• WHAT NEEDS TO BE DONE: Transcribe each entry exactly as it appears, leaving out any picture it holds.

• Collected data:
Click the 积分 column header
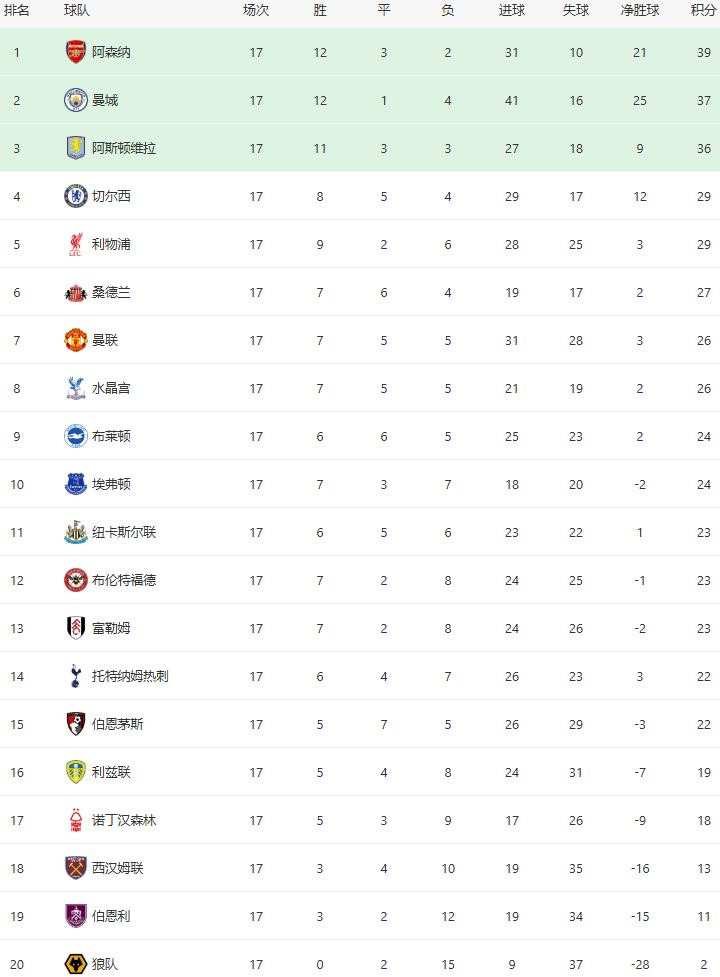 (703, 10)
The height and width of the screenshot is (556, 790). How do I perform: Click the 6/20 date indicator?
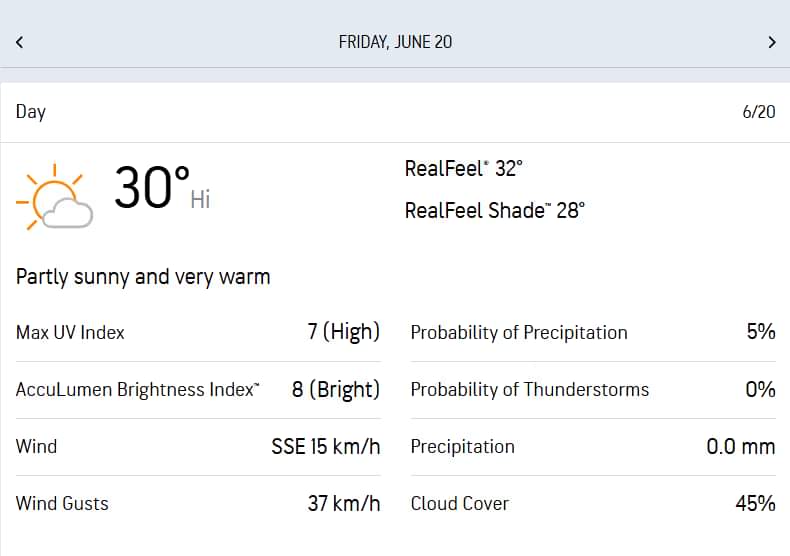click(758, 111)
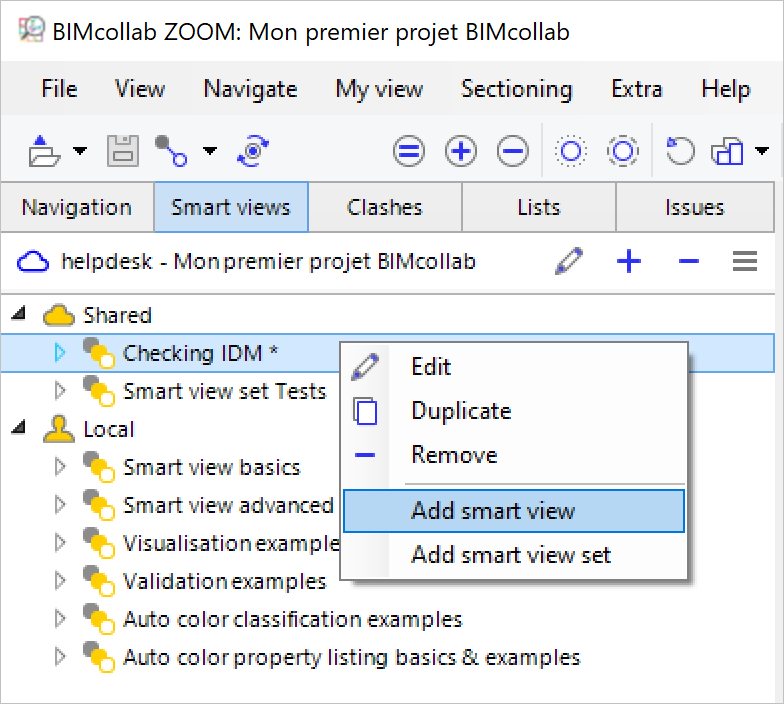Click the save floppy disk icon
This screenshot has width=784, height=704.
point(122,151)
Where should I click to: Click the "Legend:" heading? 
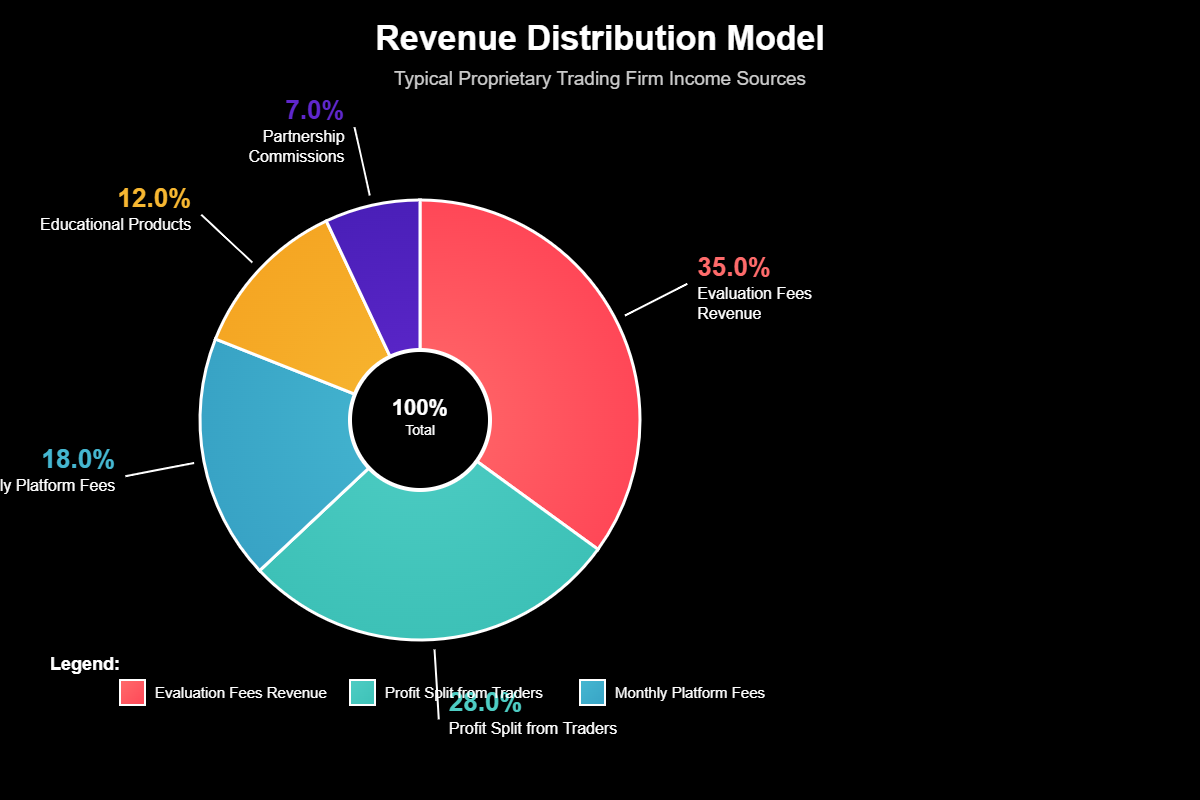(85, 664)
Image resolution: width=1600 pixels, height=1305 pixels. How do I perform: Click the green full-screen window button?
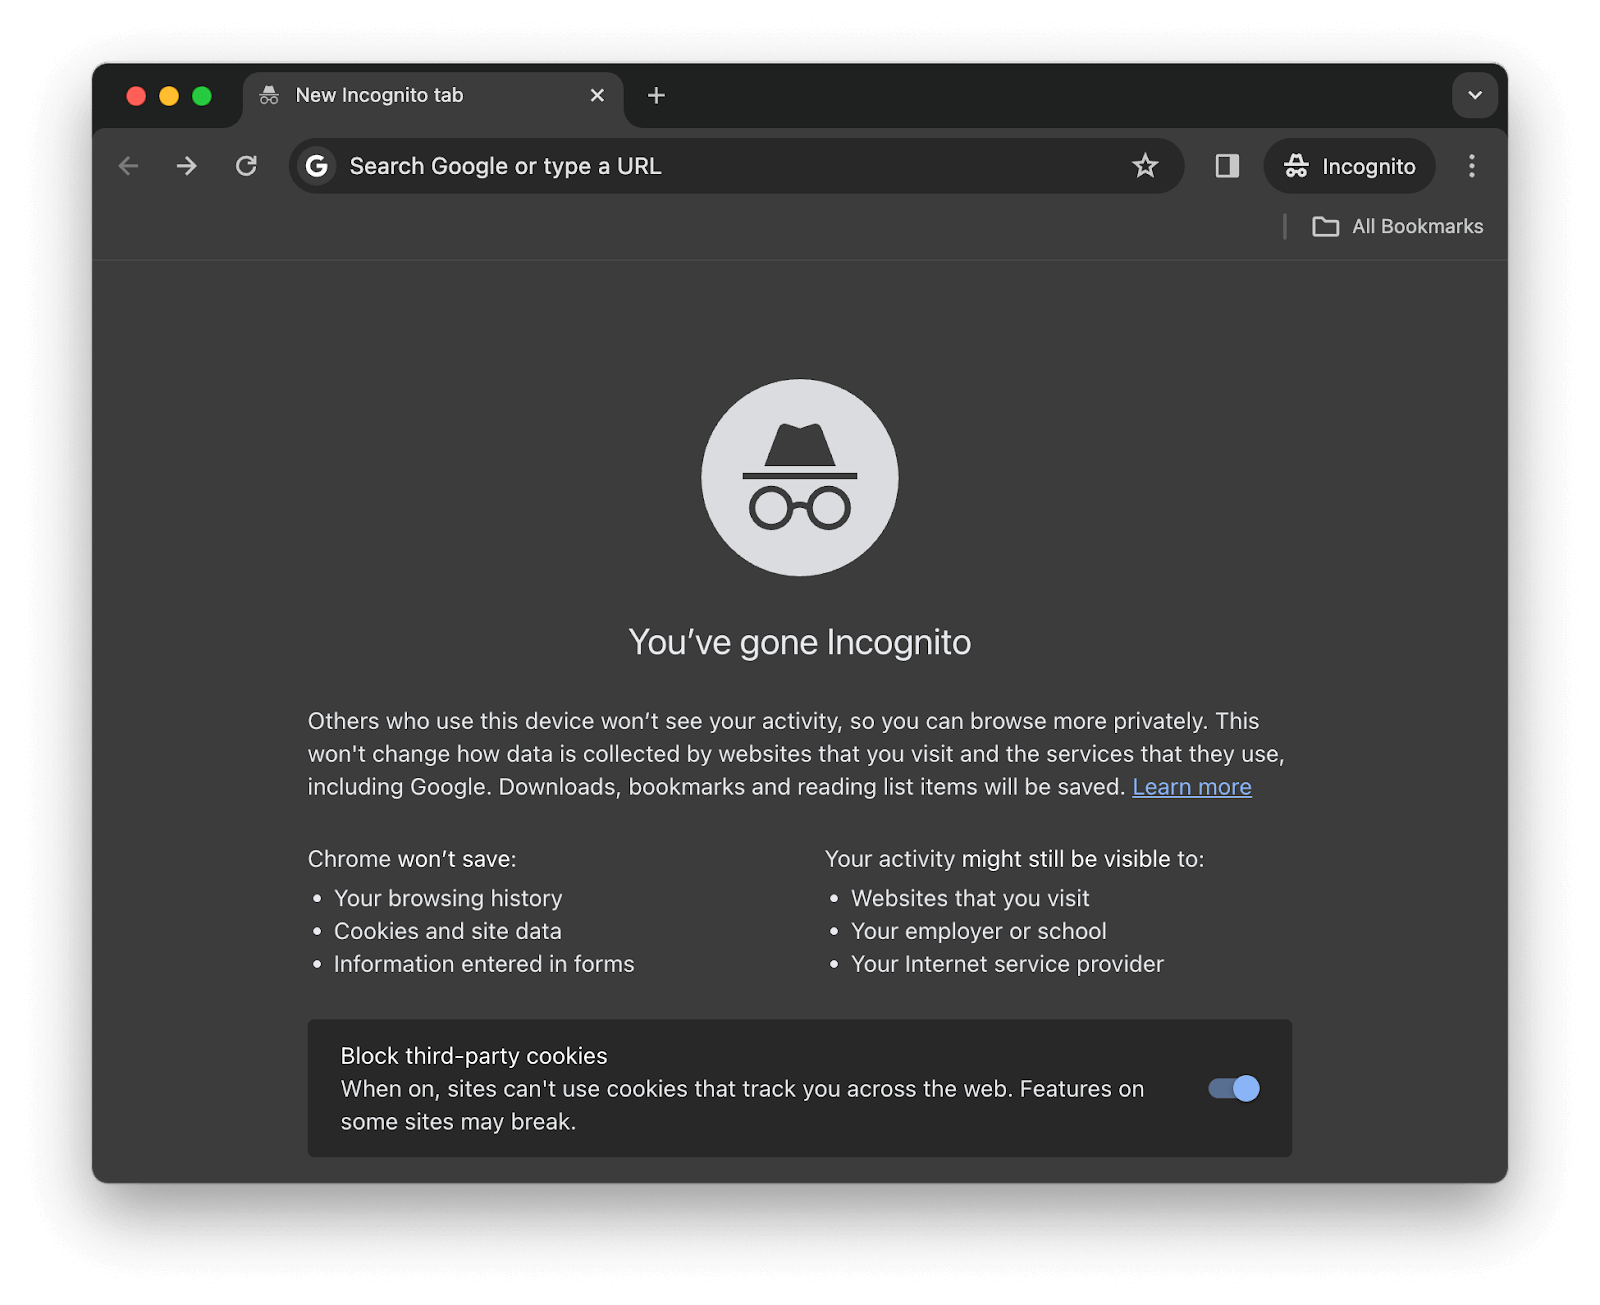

• SOLUTION:
Click the 积分 column header
 (703, 10)
The height and width of the screenshot is (556, 790). How do I perform: Click the 6/20 date indicator?
click(758, 111)
Click the save floppy disk icon
This screenshot has width=784, height=704.
point(122,151)
Where should I click to: Click the "Legend:" heading? 
(85, 664)
Image resolution: width=1600 pixels, height=1305 pixels. How do I perform: Click the green full-screen window button?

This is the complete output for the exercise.